Another consideration is Gilligan’s assertion that students may view the conditions of “rightness” in terms of relationships with others. By way of illustration, the impetus for students to turn down their stereos or to conform to policies set forth by their residence hall leaders may be based on connection with others or a commitment to “shared norms and expectations” (1982, p. 79) more than justice or the notion of the right to independent judgment.
To be sure, moral judgments do not always translate into consistent moral actions. As humans develop reasoning skills, they often come to new understandings that may take time to progress into regularized behaviors.

Implications for Higher Education Practice


Educators who desire optimal learning outcomes when dealing with student violations of laws or policies should bear in mind the moral judgment process behind student actions.

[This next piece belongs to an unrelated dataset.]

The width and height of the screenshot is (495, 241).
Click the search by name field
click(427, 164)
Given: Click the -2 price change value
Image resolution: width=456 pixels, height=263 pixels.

Students who decide to experiment with marijuana or other drugs in their residence halls, to cheat on tests, or to destroy the property of others—actions that may carry significant legal sanctions including dismissal or prosecution—are often operating from a perspective that accepts such risks as tolerable or even justifiable. While university officials likely have obligations to address legal violations using legal parameters, additional student sanctions can be utilized for educational purposes. In addition, violations of internal community standards or policies, such as respecting quiet hours in residence halls in the example mentioned earlier, can be dealt with creatively while taking aim at student learning and development. Finding out why students took the moral actions they did may illuminate how individuals construct what is “right.” Once this information is determined, college and university officials can call for administrative and/ or judicial actions that acknowledge, yet challenge, students’ current approach to moral judgment, potentially prompting consideration of alternative views or more sophisticated perspectives.
Michele M. Welkener

See also Disciplinary Sanctions and Due Process Rights
Further Readings
Gilligan, C. (1982). In a different voice: Psychological theory and women’s development. Cambridge, MA: Harvard University Press.

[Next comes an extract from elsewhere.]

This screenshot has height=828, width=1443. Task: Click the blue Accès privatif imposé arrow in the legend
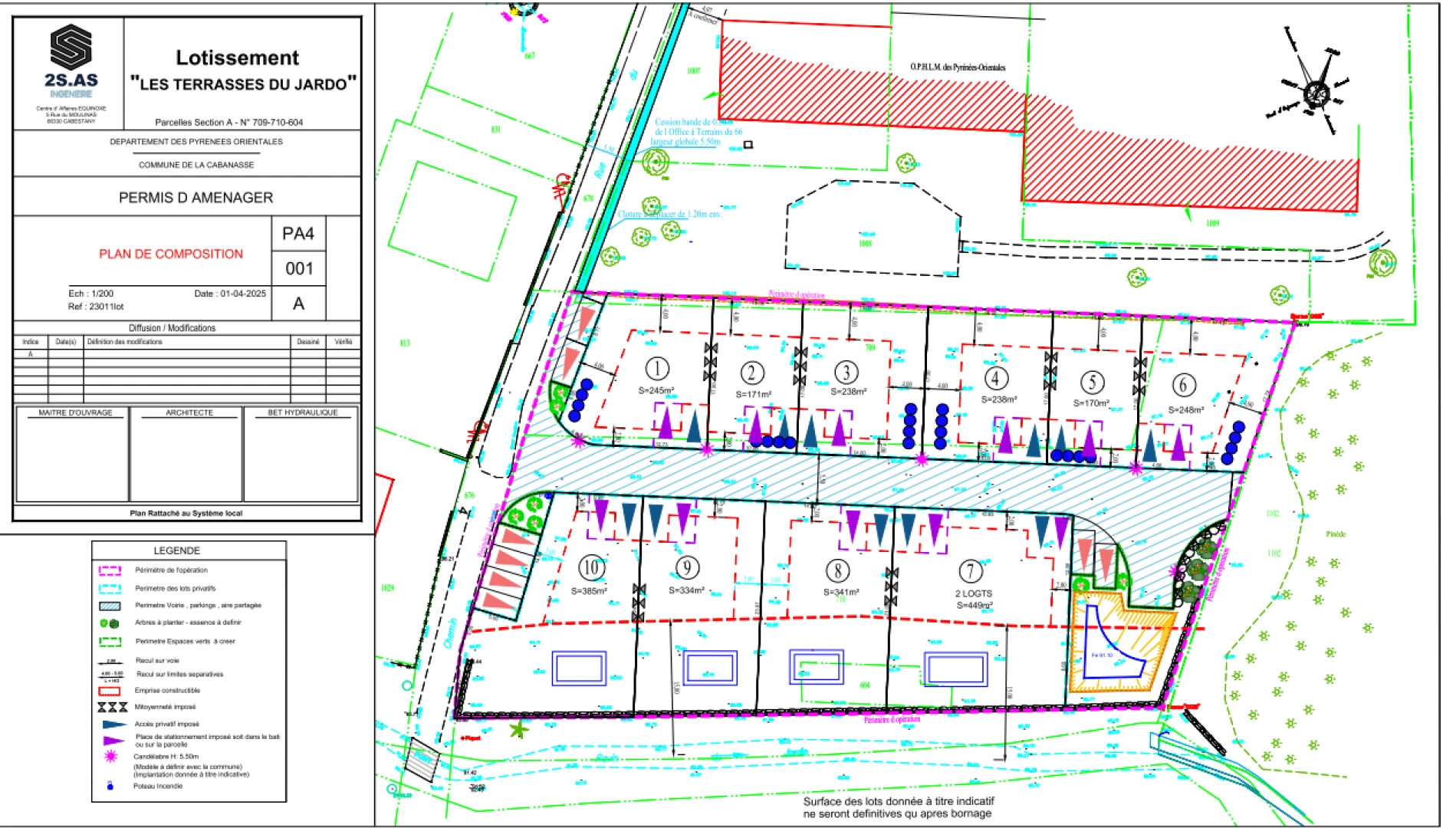(x=113, y=724)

Kohlberg, L. (1976). Moral stages and moralization: The cognitive-developmental approach. In T. Lickona (Ed.), Moral development and behavior: Theory, research, and social issues (pp. 31–53). New York: Holt, Rinehart & Winston.
Kohlberg, L. (1981). Essays on moral development: The philosophy of moral development. San Francisco: Harper & Row.
Piaget, J. (1948). The moral judgment of the child. Glencoe, IL: The Free Press.
Rich, J. M., & DeVitis, J. (1994). Theories of moral development (2nd ed.). Springfield, IL: Charles C Thomas.